As a Data Processor, we process personal data on behalf of our customers, who are the Data Controllers. The Data Controllers determine the purposes and means of processing personal data. However, we want to ensure that individuals (Data Subjects) are aware of their rights under the General Data Protection Regulation (GDPR). You have the right to Access your data, Rectify, Erasure, restriction of processing, copy of your data, right to object, Not to Be Subject to Automated Decision-Making, withdraw consent.

Right to Lodge a Complaint

If you believe that your data protection rights have been violated, you have the right to lodge a complaint directly with the relevant Data Controller or with a supervisory authority such as the Information Commissioner's Office (ICO). For more information on how to file a complaint, please refer to the "Complaints" section of this policy.

13. How to contact us

As we are acting as a Data Processor, to exercise your rights under the GDPR, please contact the Data Controller directly. The Data Controller is the Institution or entity that has collected your personal data and determines how it is processed.
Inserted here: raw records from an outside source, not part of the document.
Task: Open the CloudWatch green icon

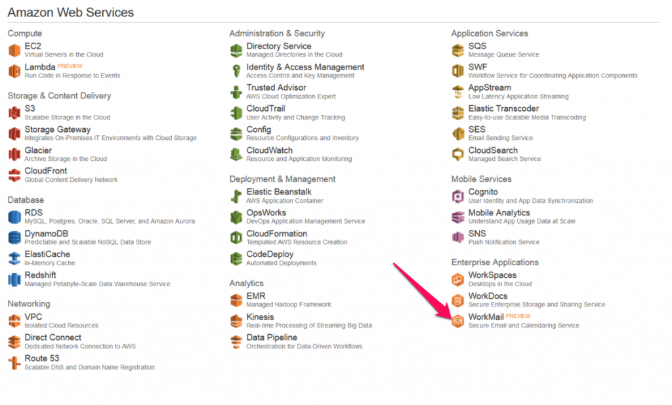Action: 236,154
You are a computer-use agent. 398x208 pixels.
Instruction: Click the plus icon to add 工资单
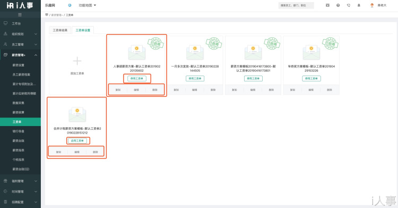coord(77,61)
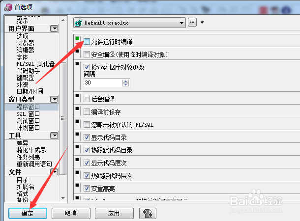Click the 应用 button

pos(114,213)
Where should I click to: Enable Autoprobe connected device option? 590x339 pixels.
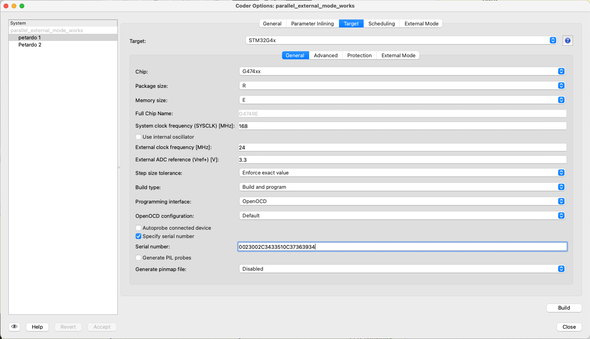click(138, 228)
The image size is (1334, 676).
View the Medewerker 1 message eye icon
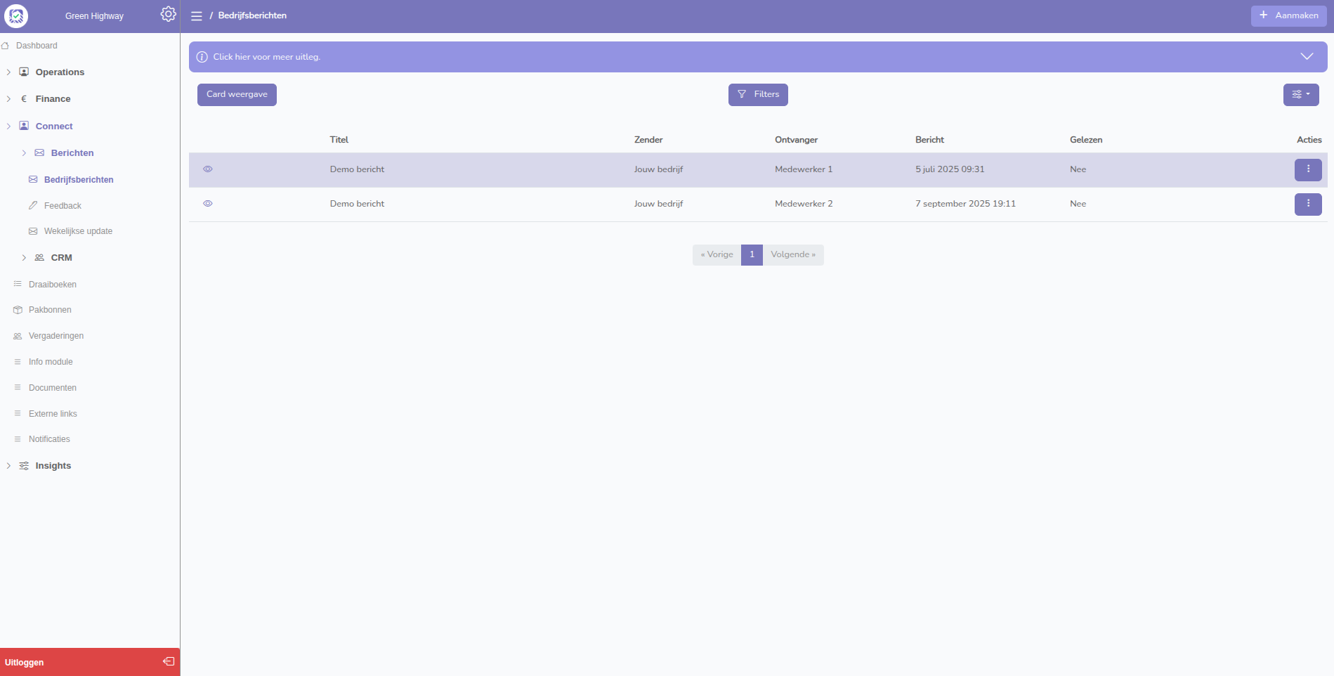click(208, 169)
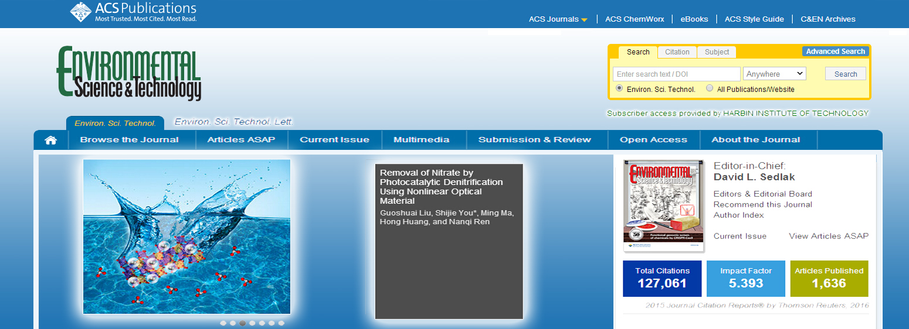Screen dimensions: 909x329
Task: Select the Environ. Sci. Technol. radio button
Action: point(619,88)
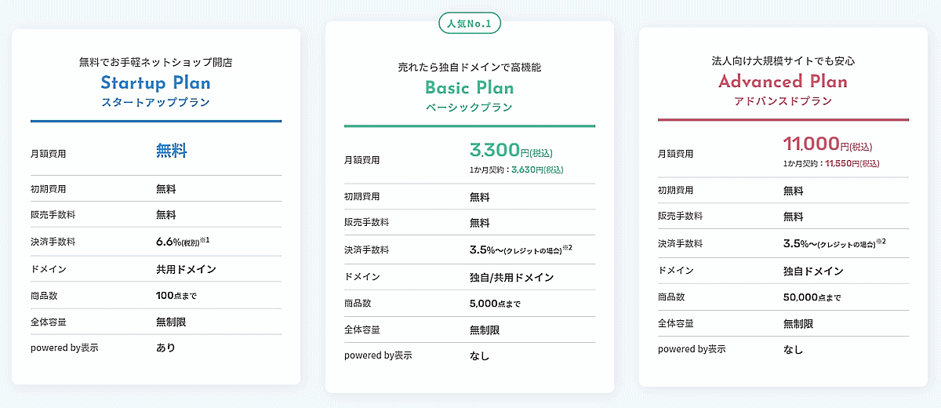
Task: Click the アドバンスドプラン subtitle
Action: click(783, 101)
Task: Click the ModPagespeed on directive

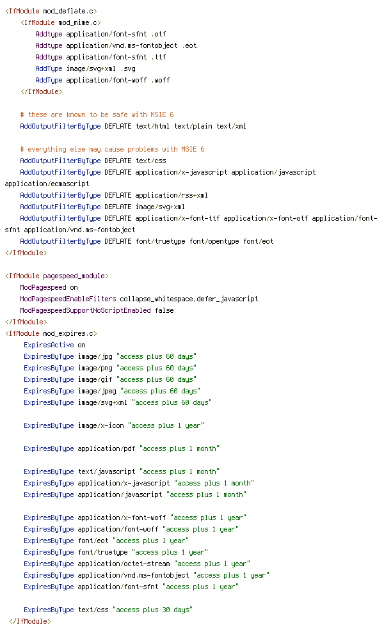Action: pyautogui.click(x=49, y=287)
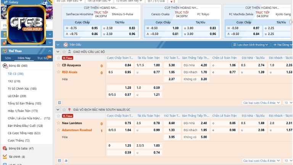Click 5.30 odds for CD Azuqueca 1X2

click(x=171, y=65)
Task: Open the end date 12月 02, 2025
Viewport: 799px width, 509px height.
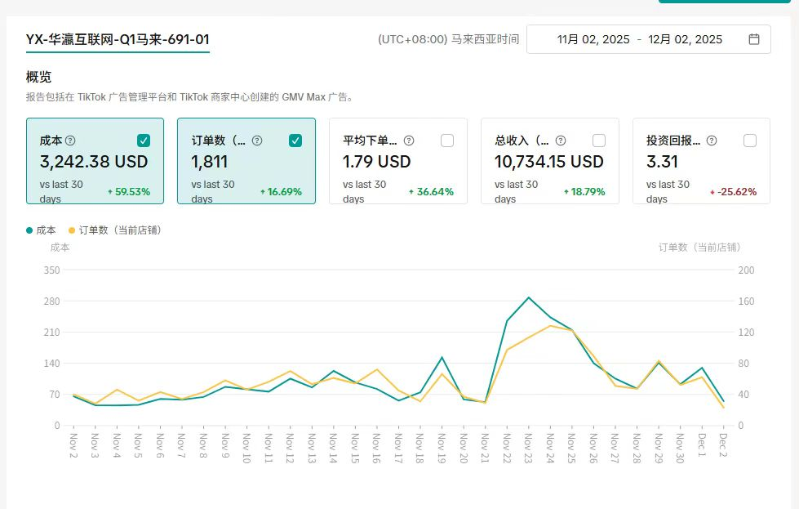Action: click(x=685, y=39)
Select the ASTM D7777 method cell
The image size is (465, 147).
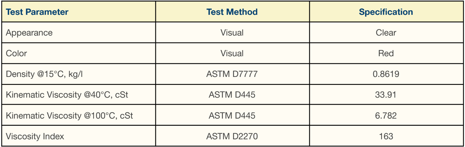point(232,74)
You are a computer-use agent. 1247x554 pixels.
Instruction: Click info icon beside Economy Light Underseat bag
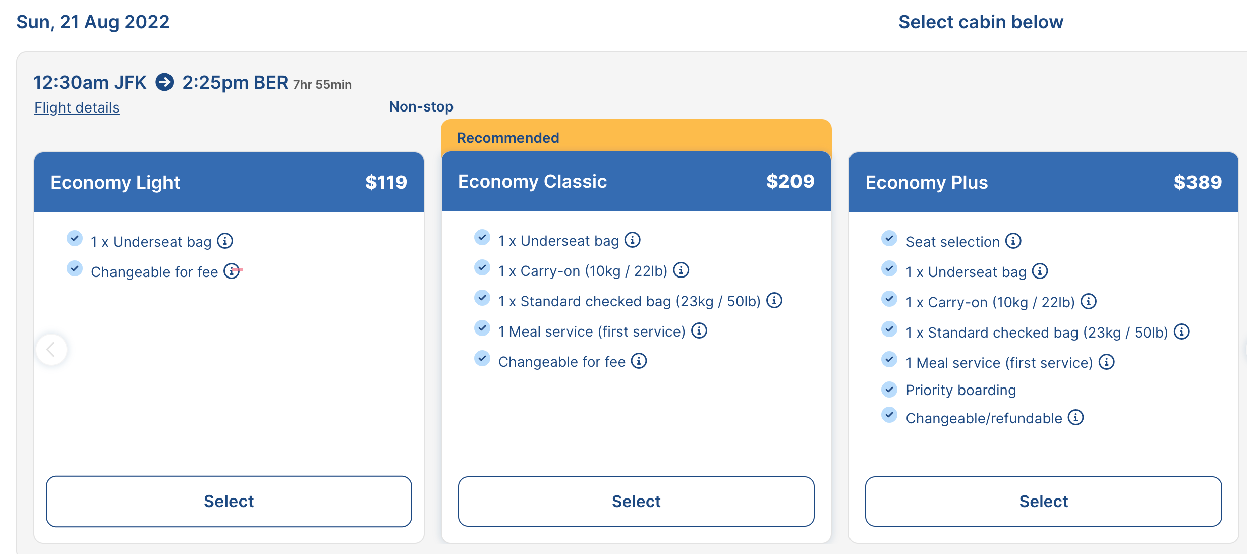pos(225,241)
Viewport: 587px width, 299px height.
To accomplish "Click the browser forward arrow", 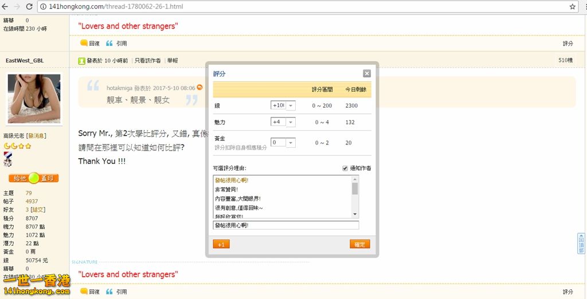I will click(17, 6).
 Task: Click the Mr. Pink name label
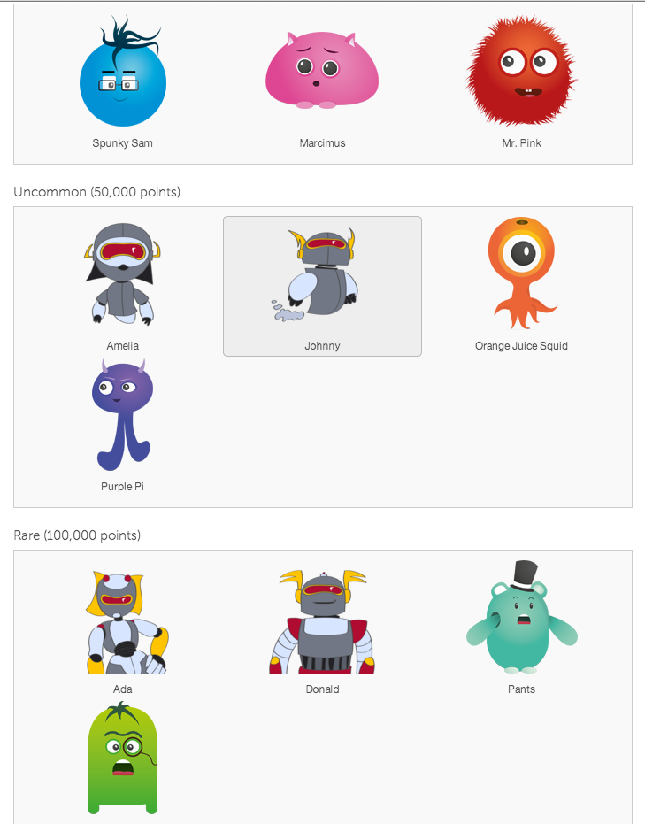[x=521, y=143]
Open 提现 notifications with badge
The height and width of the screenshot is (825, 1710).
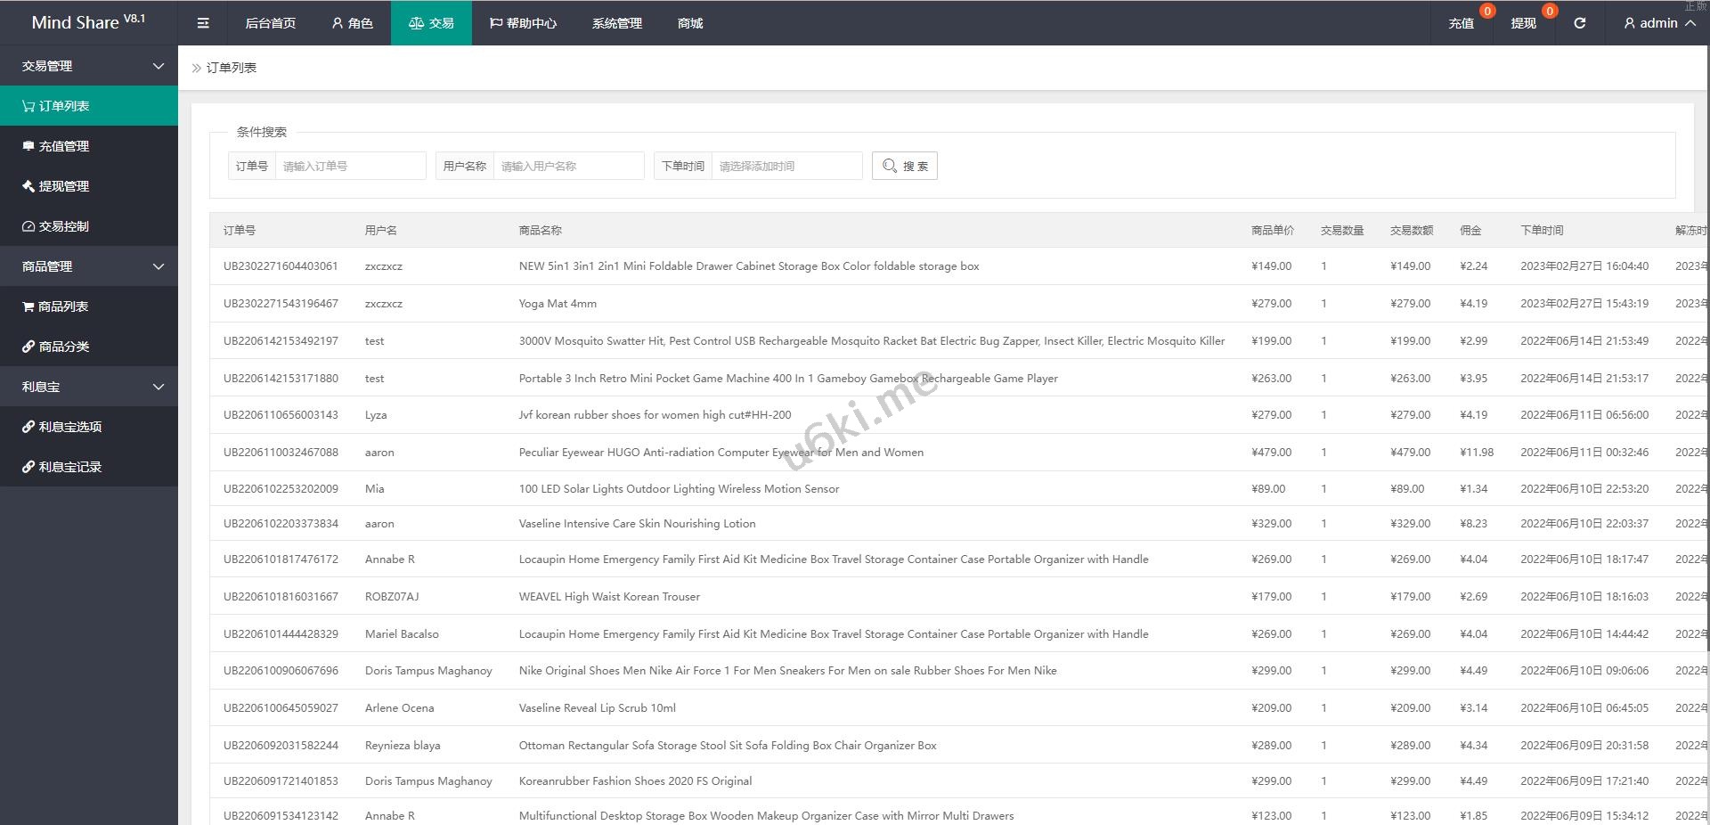pos(1523,23)
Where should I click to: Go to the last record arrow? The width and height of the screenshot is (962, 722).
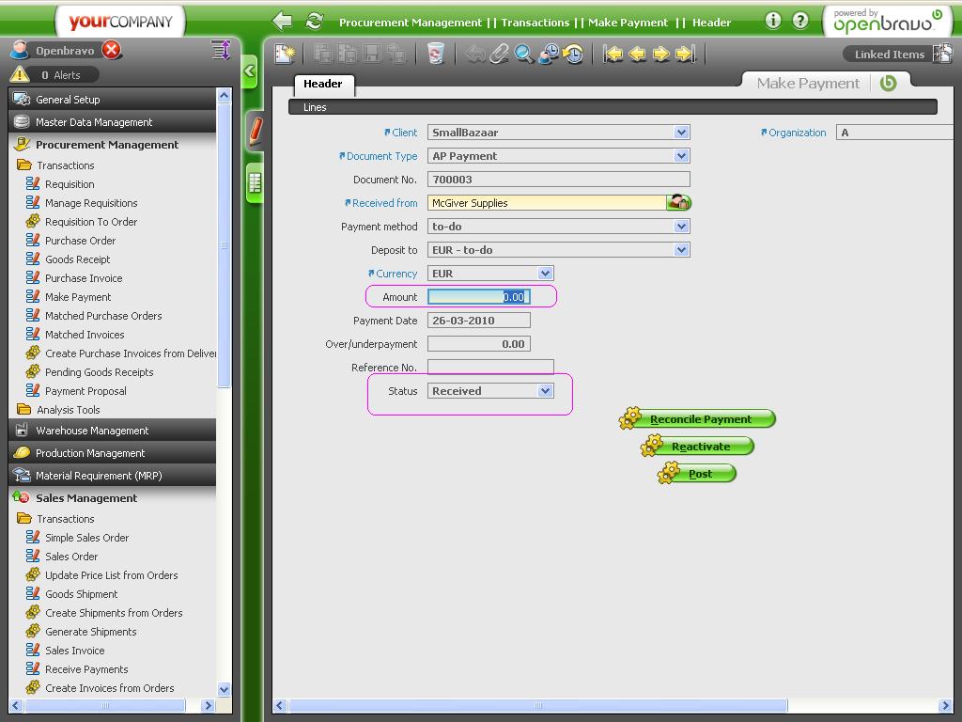(x=686, y=54)
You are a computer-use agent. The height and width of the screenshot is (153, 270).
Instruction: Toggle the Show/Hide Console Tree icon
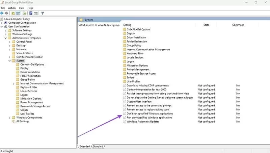click(18, 13)
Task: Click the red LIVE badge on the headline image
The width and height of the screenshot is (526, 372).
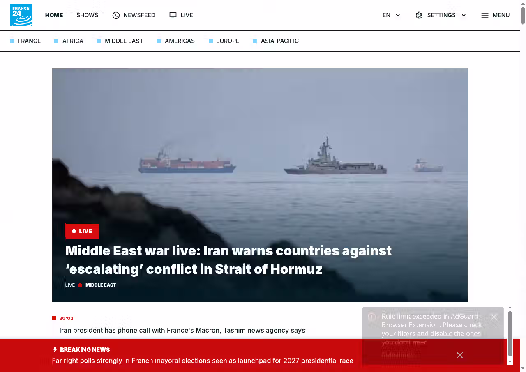Action: 82,231
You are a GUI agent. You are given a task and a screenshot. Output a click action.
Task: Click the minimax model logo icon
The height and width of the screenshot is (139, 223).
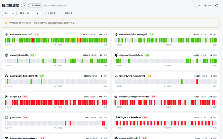click(x=6, y=35)
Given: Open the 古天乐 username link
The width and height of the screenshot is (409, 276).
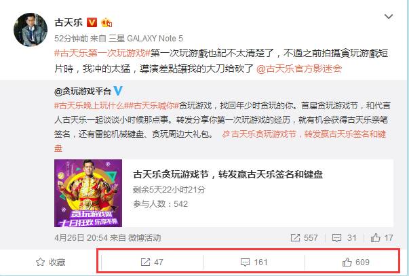Looking at the screenshot, I should click(x=69, y=22).
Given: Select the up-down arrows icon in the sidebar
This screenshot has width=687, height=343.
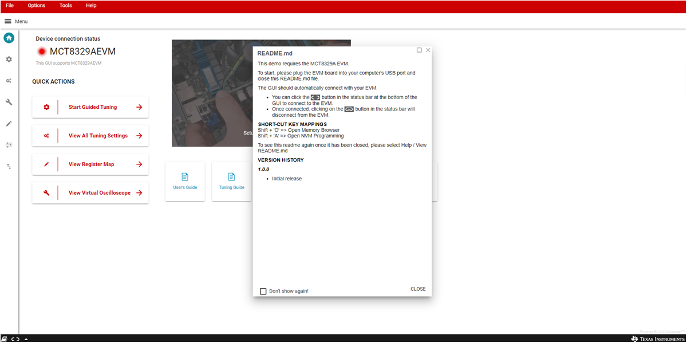Looking at the screenshot, I should tap(9, 166).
If you are unsure about how to contact the Data Controller, please reach out to us, and we will assist in facilitating your request by forwarding it to the appropriate Data Controller.

Our contact details are as follows:

Email: dataprotection@grofar.com
Phone: 0117 315 5261
Postal Address: Walden House, Foxcombe Road, Boars Hill Oxford OX1 5DL
Information Commissioners Office (ICO) number: ZA147283

We will forward any relevant requests to the appropriate Data Controller promptly.

14. Complaints

If you believe that your rights have been violated or that we are not processing your personal data in compliance with the GDPR, you have the right to lodge a complaint or seek advice from the Information Commissioner’s Office (ICO).

The Office of the Information Commissioner,

Wycliffe House,

Water Lane,

Wilmslow,

Cheshire,

SK9 5AF

Tel: +44 (0) 01625 545 745

Website: www.ico.org.uk

15. Policy Information

This Policy has been approved and authorised by:

Name:

Abbie Pullman

Position:

Managing Director

Date:

1st June 2025

Review:

1st June 2026

This policy is reviewed annually to ensure continued compliance with data protection regulations and to reflect any changes in our data processing practices.